Rewrite all of the items below, replacing each occurrence of "screenshot" with "screen capture" and keeping everything else unchanged. Leave the pictures out of your answer.

Pointing records for screenshots and pages
** begin **

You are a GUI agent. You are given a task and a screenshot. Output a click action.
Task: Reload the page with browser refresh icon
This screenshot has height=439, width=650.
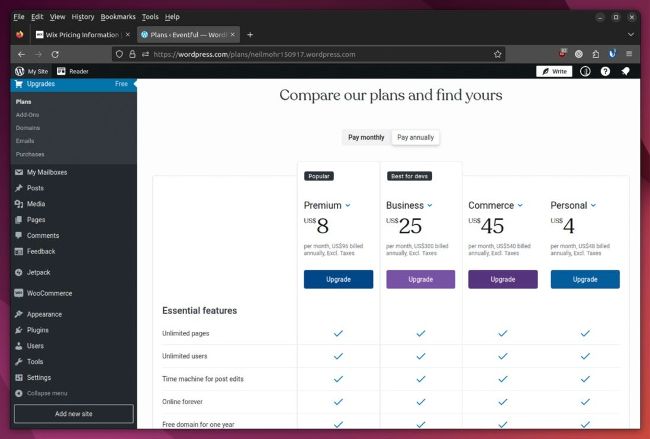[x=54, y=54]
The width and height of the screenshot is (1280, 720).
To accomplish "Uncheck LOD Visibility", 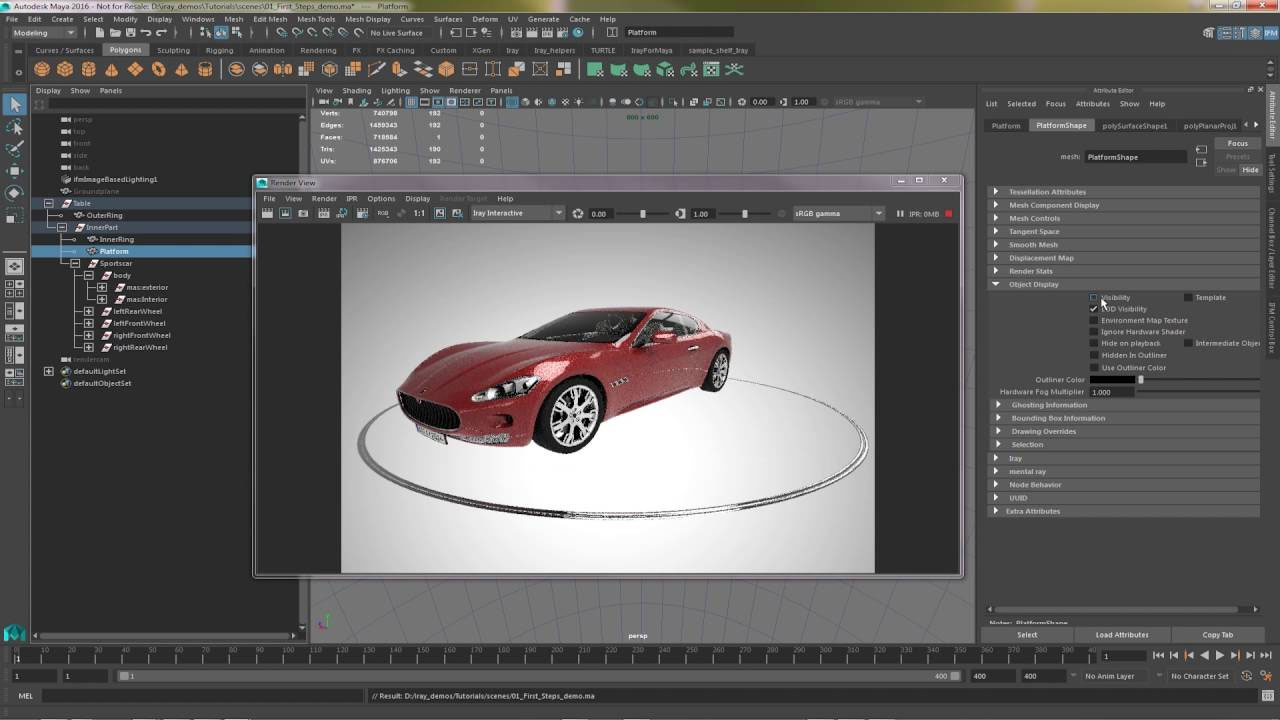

** end **

Solution for this exercise:
You are a GUI agent. You are given a task and a screen capture. Output a click action.
Task: Reload the page with browser refresh icon
This screen capture has height=439, width=650.
[x=54, y=54]
The width and height of the screen capture is (1280, 720).
To accomplish "Uncheck LOD Visibility", 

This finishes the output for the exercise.